§ **EXERCISE DATA**:

※ ※ ※

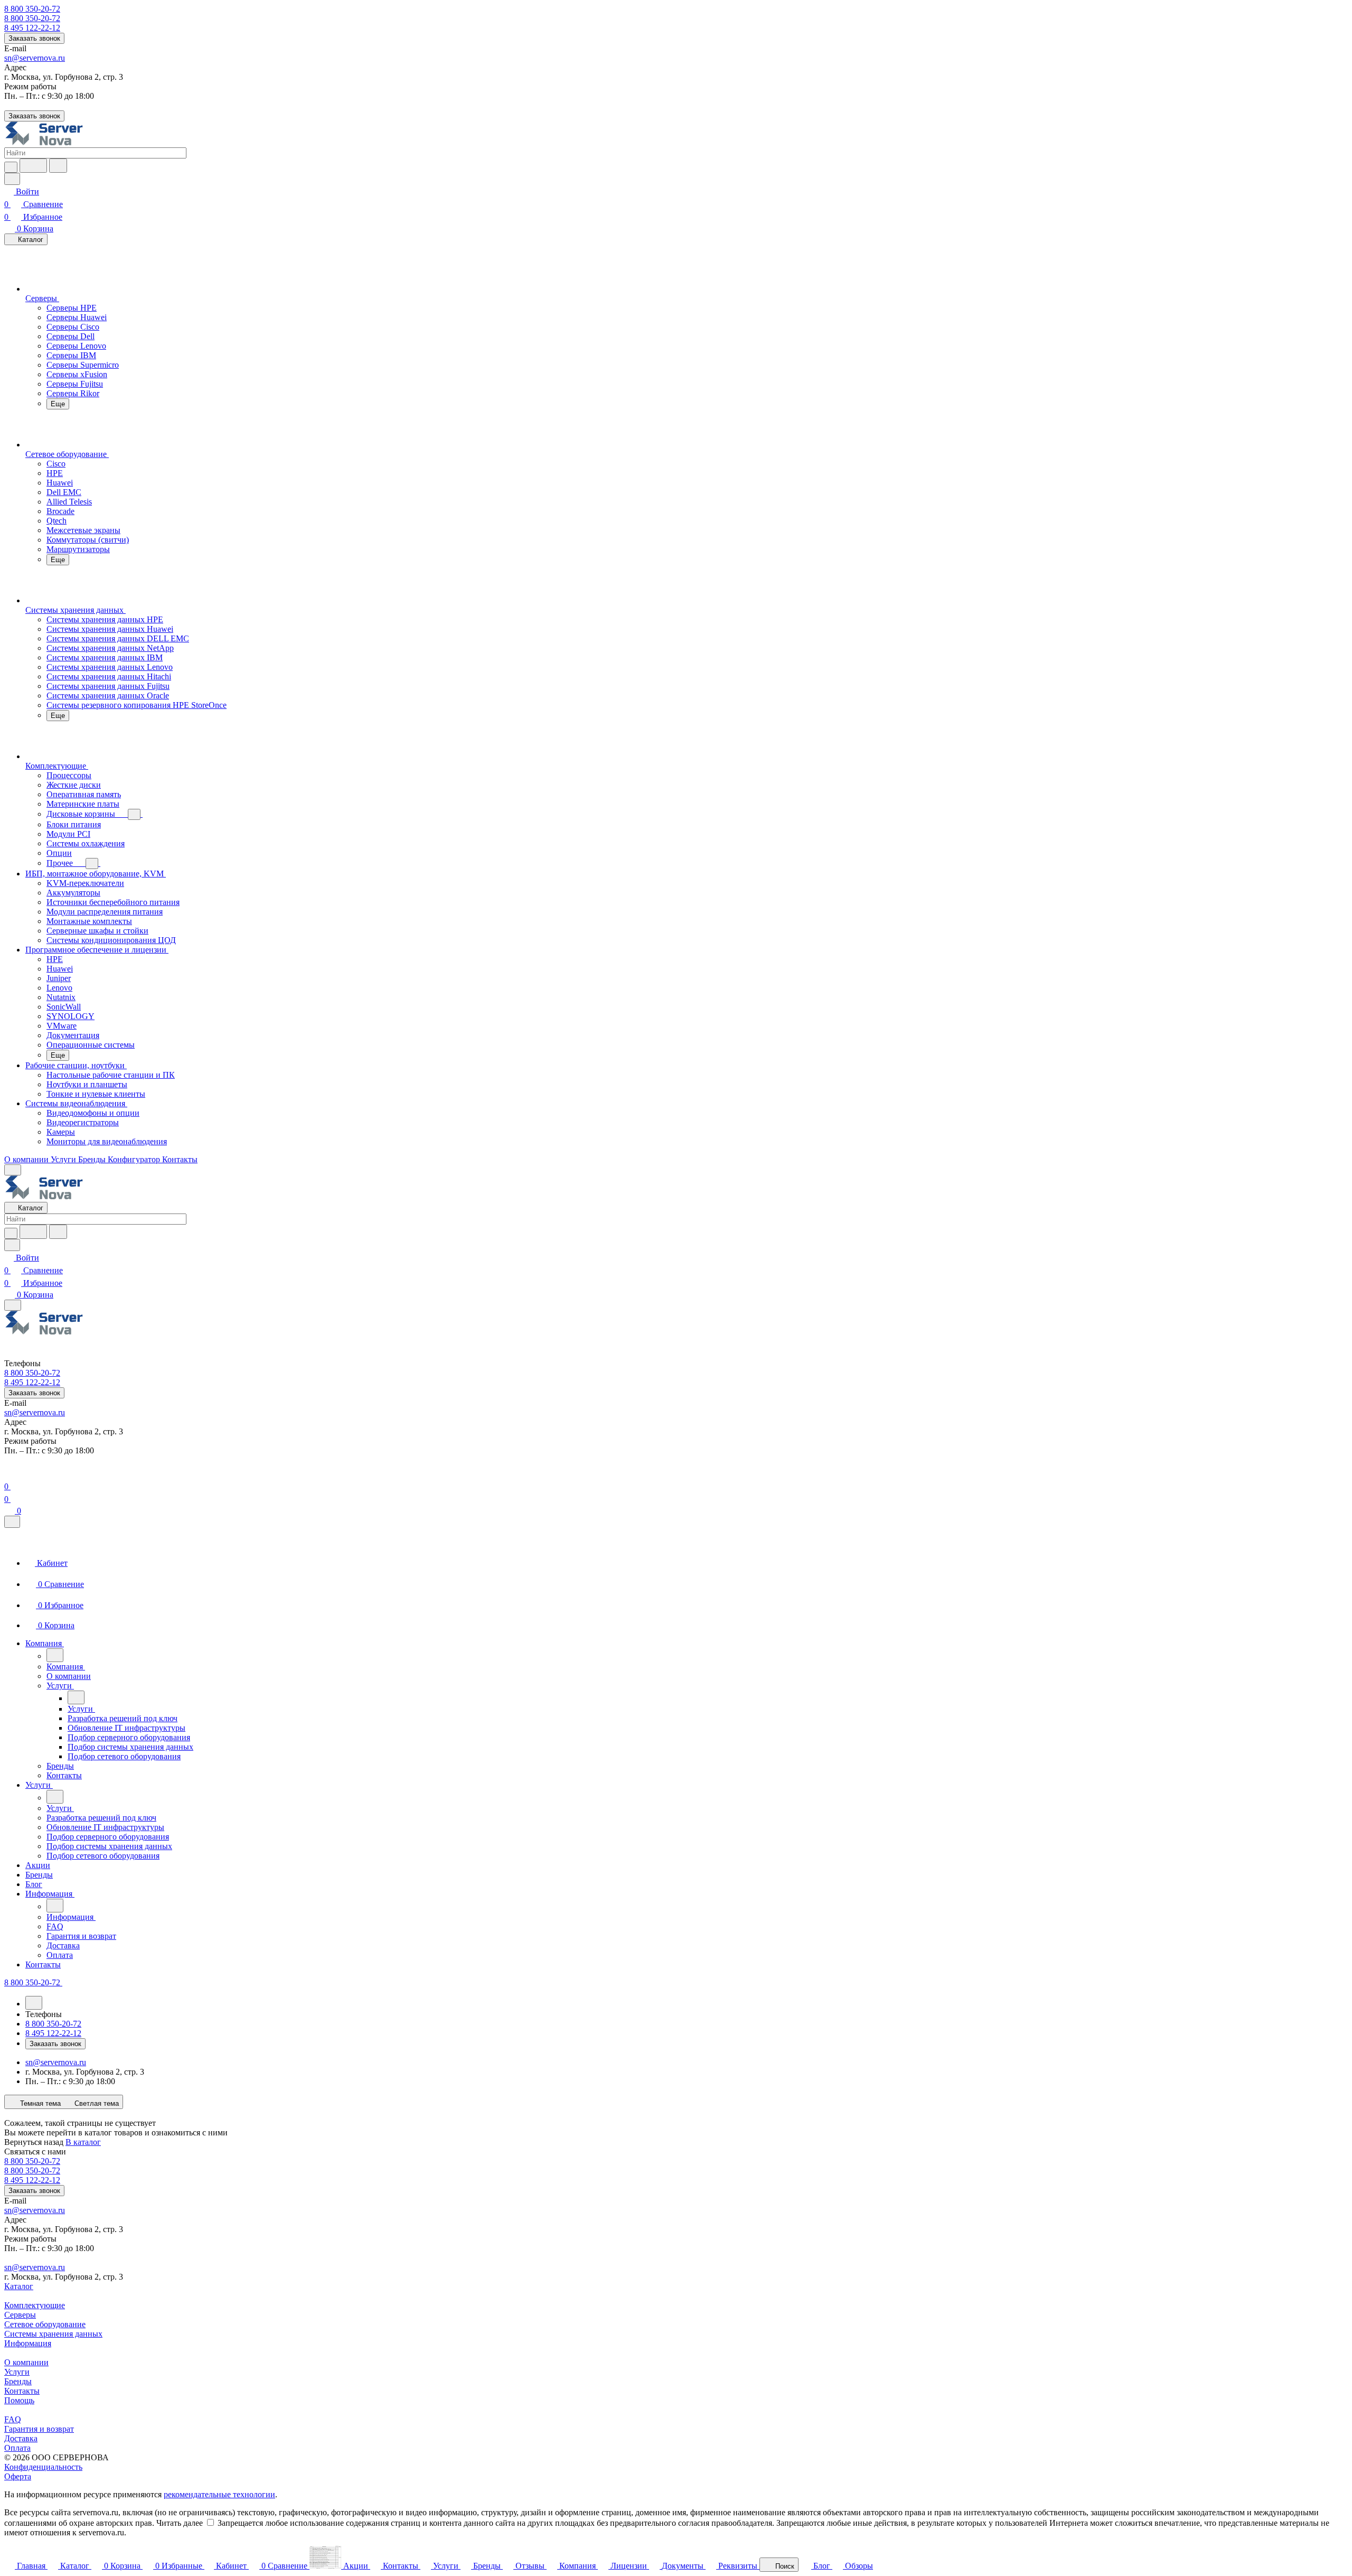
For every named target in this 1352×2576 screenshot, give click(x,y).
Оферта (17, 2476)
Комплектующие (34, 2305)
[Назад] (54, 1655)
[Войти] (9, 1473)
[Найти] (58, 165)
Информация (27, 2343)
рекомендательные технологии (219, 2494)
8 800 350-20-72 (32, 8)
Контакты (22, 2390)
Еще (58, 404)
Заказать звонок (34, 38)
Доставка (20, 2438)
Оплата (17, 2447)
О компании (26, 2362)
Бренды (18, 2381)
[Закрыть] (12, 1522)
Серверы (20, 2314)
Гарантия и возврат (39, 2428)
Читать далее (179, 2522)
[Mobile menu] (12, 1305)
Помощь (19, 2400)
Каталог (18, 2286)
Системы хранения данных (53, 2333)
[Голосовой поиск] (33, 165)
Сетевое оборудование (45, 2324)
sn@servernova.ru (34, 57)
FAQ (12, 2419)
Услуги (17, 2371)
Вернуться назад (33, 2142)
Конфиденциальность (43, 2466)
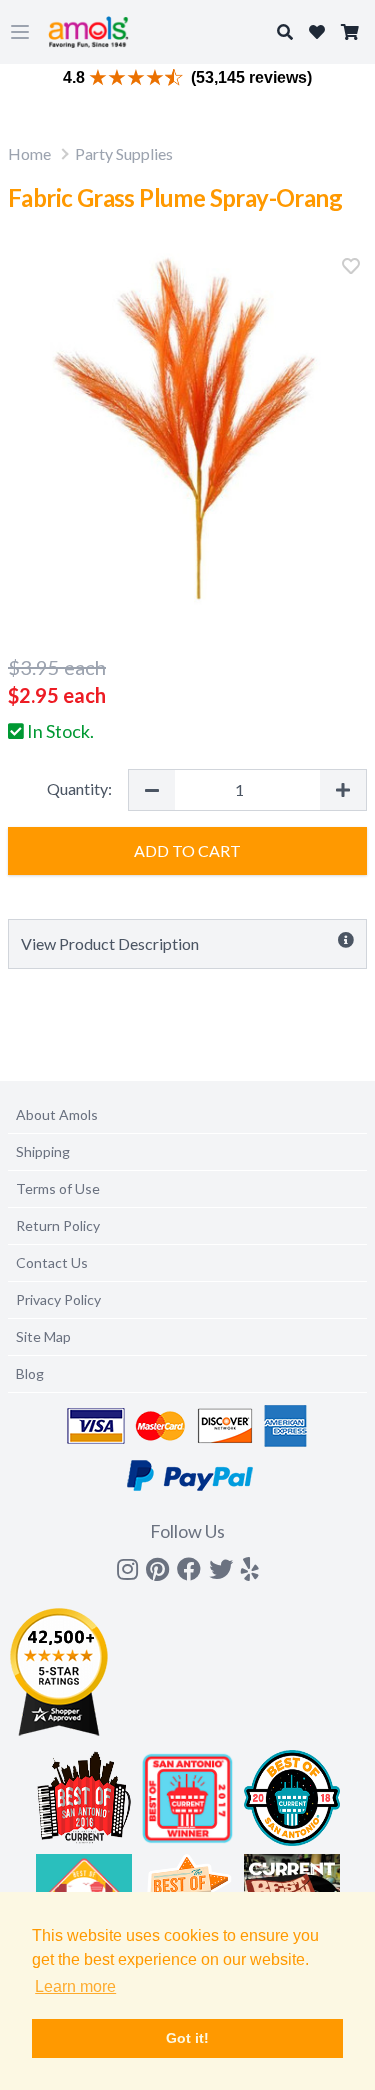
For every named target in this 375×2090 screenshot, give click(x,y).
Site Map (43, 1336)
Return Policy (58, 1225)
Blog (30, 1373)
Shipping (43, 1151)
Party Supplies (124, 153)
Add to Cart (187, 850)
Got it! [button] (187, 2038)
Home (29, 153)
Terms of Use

※ ※ ※

§ **AIM OF THE EXERCISE**:
Omit the pictures and reproduce the listing exactly.

§ **TASK ANSWER**:
For every named target in this 1352×2576 screenshot, give click(x,y).
Оферта (17, 2476)
Комплектующие (34, 2305)
[Назад] (54, 1655)
[Войти] (9, 1473)
[Найти] (58, 165)
Информация (27, 2343)
рекомендательные технологии (219, 2494)
8 800 350-20-72 (32, 8)
Контакты (22, 2390)
Еще (58, 404)
Заказать звонок (34, 38)
Доставка (20, 2438)
Оплата (17, 2447)
О компании (26, 2362)
Бренды (18, 2381)
[Закрыть] (12, 1522)
Серверы (20, 2314)
Гарантия и возврат (39, 2428)
Читать далее (179, 2522)
[Mobile menu] (12, 1305)
Помощь (19, 2400)
Каталог (18, 2286)
Системы хранения данных (53, 2333)
[Голосовой поиск] (33, 165)
Сетевое оборудование (45, 2324)
sn@servernova.ru (34, 57)
FAQ (12, 2419)
Услуги (17, 2371)
Вернуться назад (33, 2142)
Конфиденциальность (43, 2466)
For every named target in this 375×2090 screenshot, give click(x,y).
Site Map (43, 1336)
Return Policy (58, 1225)
Blog (30, 1373)
Shipping (43, 1151)
Party Supplies (124, 153)
Add to Cart (187, 850)
Got it! [button] (187, 2038)
Home (29, 153)
Terms of Use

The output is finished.